- [Collected data entries]
━━━━━━━━━━
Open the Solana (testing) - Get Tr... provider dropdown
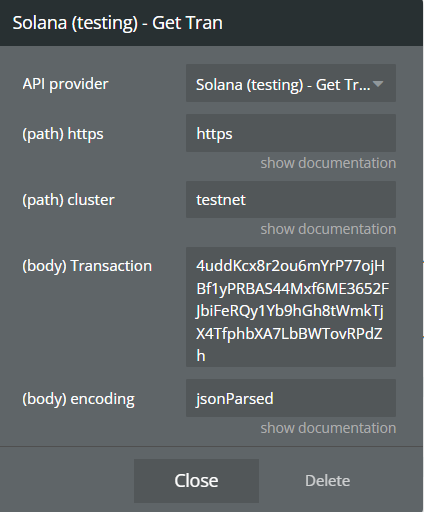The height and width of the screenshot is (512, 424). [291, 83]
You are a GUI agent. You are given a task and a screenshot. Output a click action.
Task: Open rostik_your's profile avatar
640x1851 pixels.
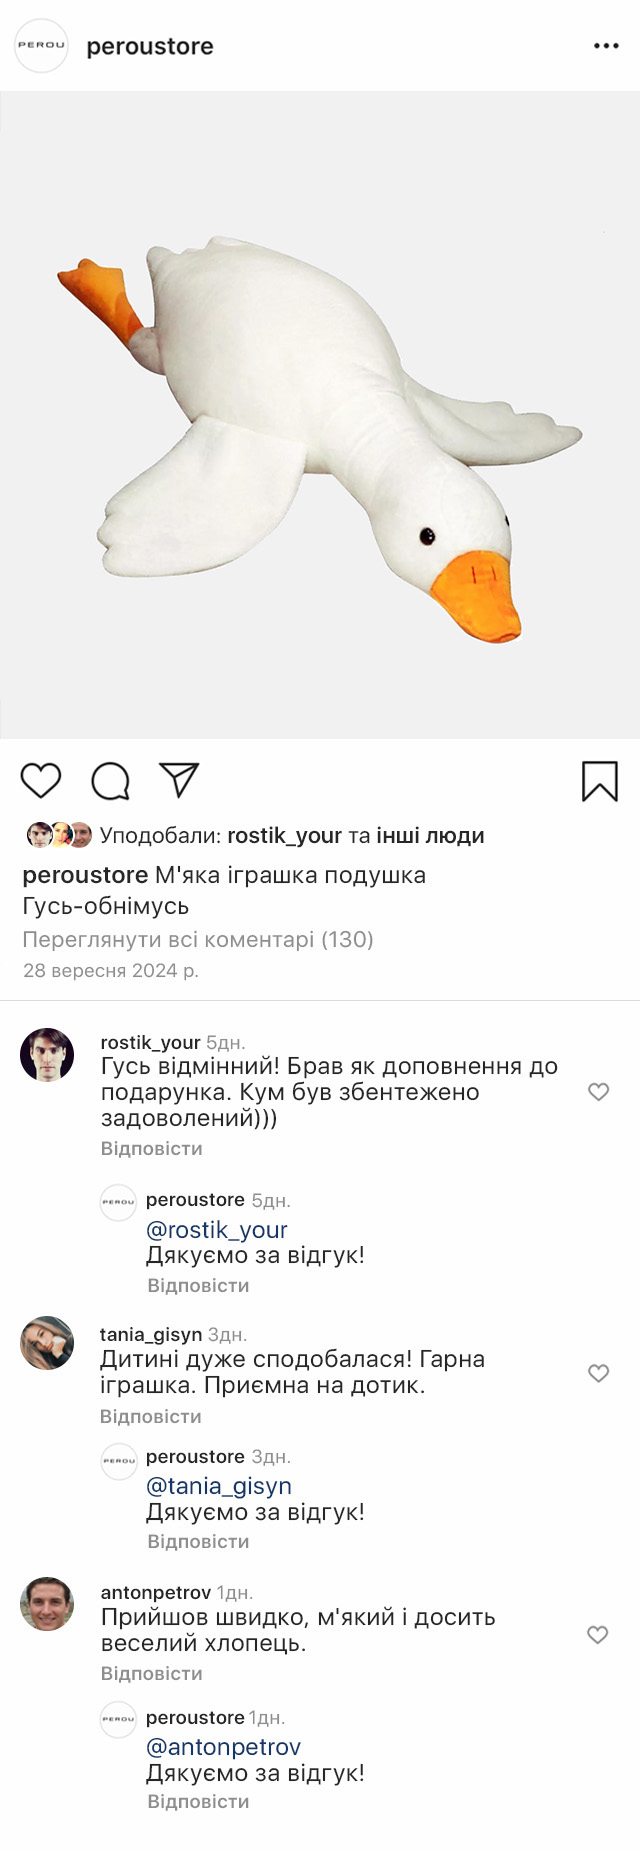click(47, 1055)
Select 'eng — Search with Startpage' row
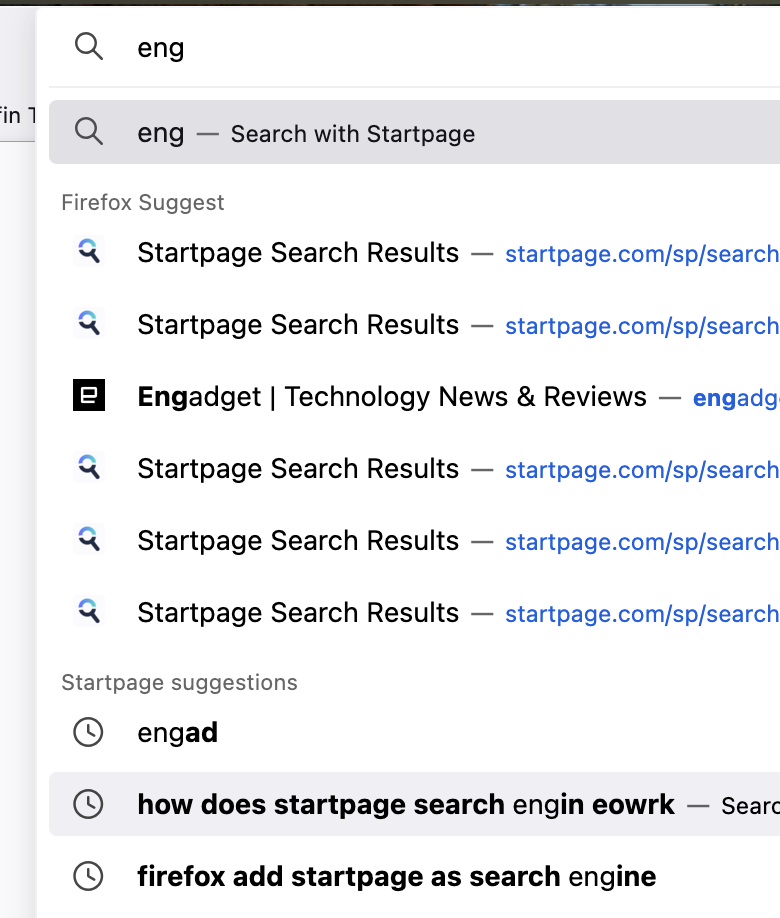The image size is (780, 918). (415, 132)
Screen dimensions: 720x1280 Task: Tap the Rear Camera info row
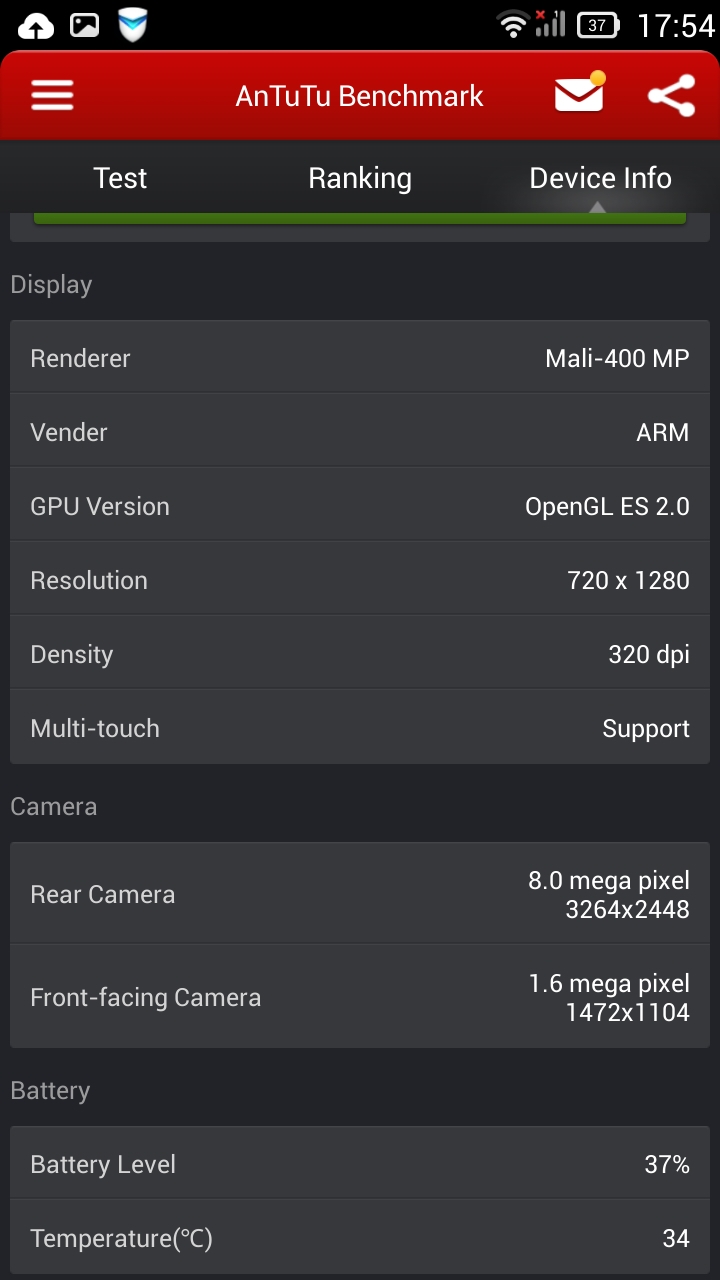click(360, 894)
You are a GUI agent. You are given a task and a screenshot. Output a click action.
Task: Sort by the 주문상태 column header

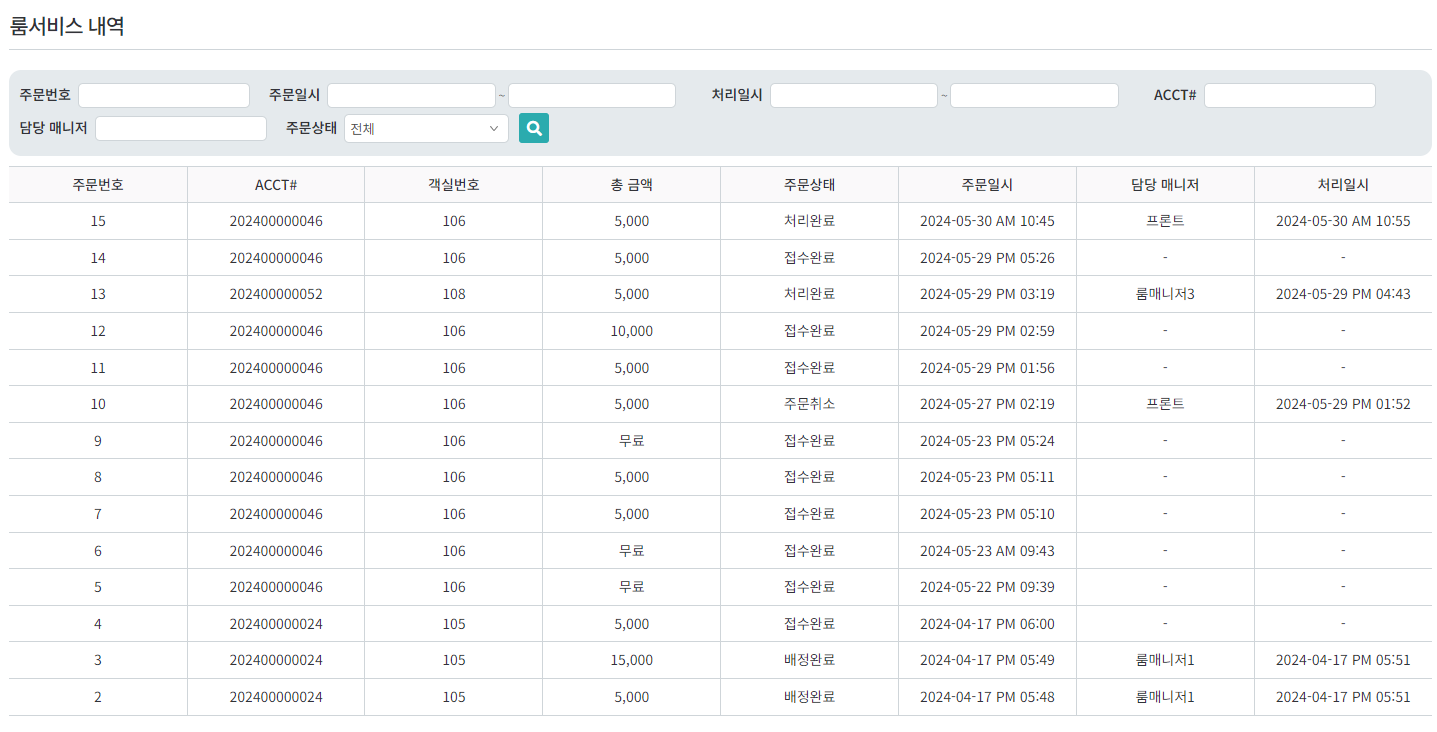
━━━━━━━━━━
- [TO DO] From the line with "Screen dimensions: 720x1280" through the final line of the records above, return each line exactly and nothing else. Pictures are to be skipped.

- [SOLUTION BELOW]
Screen dimensions: 720x1280 Task: Tap the Rear Camera info row
click(360, 894)
You are a GUI agent. You are given a task and a screenshot. Output a click action.
Task: Sort by the 주문상태 column header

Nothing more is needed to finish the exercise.